### STATED TASK
Arrange each line of the listing below as a Markdown table with the columns "No." and "Text", numbering the rows in order and leaving out any blank lines.
# # # # # # #
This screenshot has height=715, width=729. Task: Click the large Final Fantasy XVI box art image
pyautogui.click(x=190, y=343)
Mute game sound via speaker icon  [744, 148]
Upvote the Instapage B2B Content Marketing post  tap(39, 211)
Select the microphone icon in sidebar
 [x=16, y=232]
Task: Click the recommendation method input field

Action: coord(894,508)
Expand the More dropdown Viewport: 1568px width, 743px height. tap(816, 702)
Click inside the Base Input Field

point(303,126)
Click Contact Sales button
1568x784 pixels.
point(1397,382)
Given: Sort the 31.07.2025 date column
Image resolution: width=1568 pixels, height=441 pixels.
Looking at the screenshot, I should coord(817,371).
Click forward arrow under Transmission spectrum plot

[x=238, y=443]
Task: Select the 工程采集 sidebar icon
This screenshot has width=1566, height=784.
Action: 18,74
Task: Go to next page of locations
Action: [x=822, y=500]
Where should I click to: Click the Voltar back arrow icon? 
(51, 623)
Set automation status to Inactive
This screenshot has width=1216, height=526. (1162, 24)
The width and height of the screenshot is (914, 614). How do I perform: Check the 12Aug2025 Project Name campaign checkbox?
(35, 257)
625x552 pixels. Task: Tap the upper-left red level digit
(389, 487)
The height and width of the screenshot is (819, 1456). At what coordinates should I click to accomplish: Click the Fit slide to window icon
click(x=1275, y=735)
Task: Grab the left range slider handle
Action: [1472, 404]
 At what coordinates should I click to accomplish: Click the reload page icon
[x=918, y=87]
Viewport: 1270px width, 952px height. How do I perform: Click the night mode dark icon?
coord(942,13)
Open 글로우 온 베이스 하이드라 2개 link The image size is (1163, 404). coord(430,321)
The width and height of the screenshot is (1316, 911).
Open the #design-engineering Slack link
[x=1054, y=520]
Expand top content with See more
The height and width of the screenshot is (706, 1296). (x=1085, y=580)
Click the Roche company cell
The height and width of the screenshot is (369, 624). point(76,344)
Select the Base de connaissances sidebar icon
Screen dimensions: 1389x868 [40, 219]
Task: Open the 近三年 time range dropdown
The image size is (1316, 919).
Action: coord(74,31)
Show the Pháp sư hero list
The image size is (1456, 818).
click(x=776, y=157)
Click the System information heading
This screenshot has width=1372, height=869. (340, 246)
# # # # # # #
### TASK SOLUTION
| No. | Text |
|---|---|
| 1 | This screenshot has height=715, width=729. Task: Click the large Final Fantasy XVI box art image |
| 2 | pyautogui.click(x=190, y=343) |
| 3 | Mute game sound via speaker icon  [744, 148] |
| 4 | Upvote the Instapage B2B Content Marketing post  tap(39, 211) |
| 5 | Select the microphone icon in sidebar |
| 6 |  [x=16, y=232] |
| 7 | Task: Click the recommendation method input field |
| 8 | Action: coord(894,508) |
| 9 | Expand the More dropdown Viewport: 1568px width, 743px height. tap(816, 702) |
| 10 | Click inside the Base Input Field |
| 11 | point(303,126) |
| 12 | Click Contact Sales button |
| 13 | 1568x784 pixels. |
| 14 | point(1397,382) |
| 15 | Given: Sort the 31.07.2025 date column |
| 16 | Image resolution: width=1568 pixels, height=441 pixels. |
| 17 | Looking at the screenshot, I should coord(817,371). |
| 18 | Click forward arrow under Transmission spectrum plot |
| 19 | [x=238, y=443] |
| 20 | Task: Select the 工程采集 sidebar icon |
| 21 | This screenshot has width=1566, height=784. |
| 22 | Action: 18,74 |
| 23 | Task: Go to next page of locations |
| 24 | Action: [x=822, y=500] |
| 25 | Where should I click to: Click the Voltar back arrow icon?  |
| 26 | (51, 623) |
| 27 | Set automation status to Inactive |
| 28 | This screenshot has width=1216, height=526. (1162, 24) |
| 29 | The width and height of the screenshot is (914, 614). How do I perform: Check the 12Aug2025 Project Name campaign checkbox? |
| 30 | (35, 257) |
| 31 | 625x552 pixels. Task: Tap the upper-left red level digit |
| 32 | (389, 487) |
| 33 | The height and width of the screenshot is (819, 1456). At what coordinates should I click to accomplish: Click the Fit slide to window icon |
| 34 | click(x=1275, y=735) |
| 35 | Task: Grab the left range slider handle |
| 36 | Action: [1472, 404] |
| 37 |  At what coordinates should I click to accomplish: Click the reload page icon |
| 38 | [x=918, y=87] |
| 39 | Viewport: 1270px width, 952px height. How do I perform: Click the night mode dark icon? |
| 40 | coord(942,13) |
| 41 | Open 글로우 온 베이스 하이드라 2개 link The image size is (1163, 404). coord(430,321) |
| 42 | The width and height of the screenshot is (1316, 911). |
| 43 | Open the #design-engineering Slack link |
| 44 | [x=1054, y=520] |
| 45 | Expand top content with See more |
| 46 | The height and width of the screenshot is (706, 1296). (x=1085, y=580) |
| 47 | Click the Roche company cell |
| 48 | The height and width of the screenshot is (369, 624). point(76,344) |
| 49 | Select the Base de connaissances sidebar icon |
| 50 | Screen dimensions: 1389x868 [40, 219] |
| 51 | Task: Open the 近三年 time range dropdown |
| 52 | The image size is (1316, 919). |
| 53 | Action: coord(74,31) |
| 54 | Show the Pháp sư hero list |
| 55 | The image size is (1456, 818). |
| 56 | click(x=776, y=157) |
| 57 | Click the System information heading |
| 58 | This screenshot has width=1372, height=869. (340, 246) |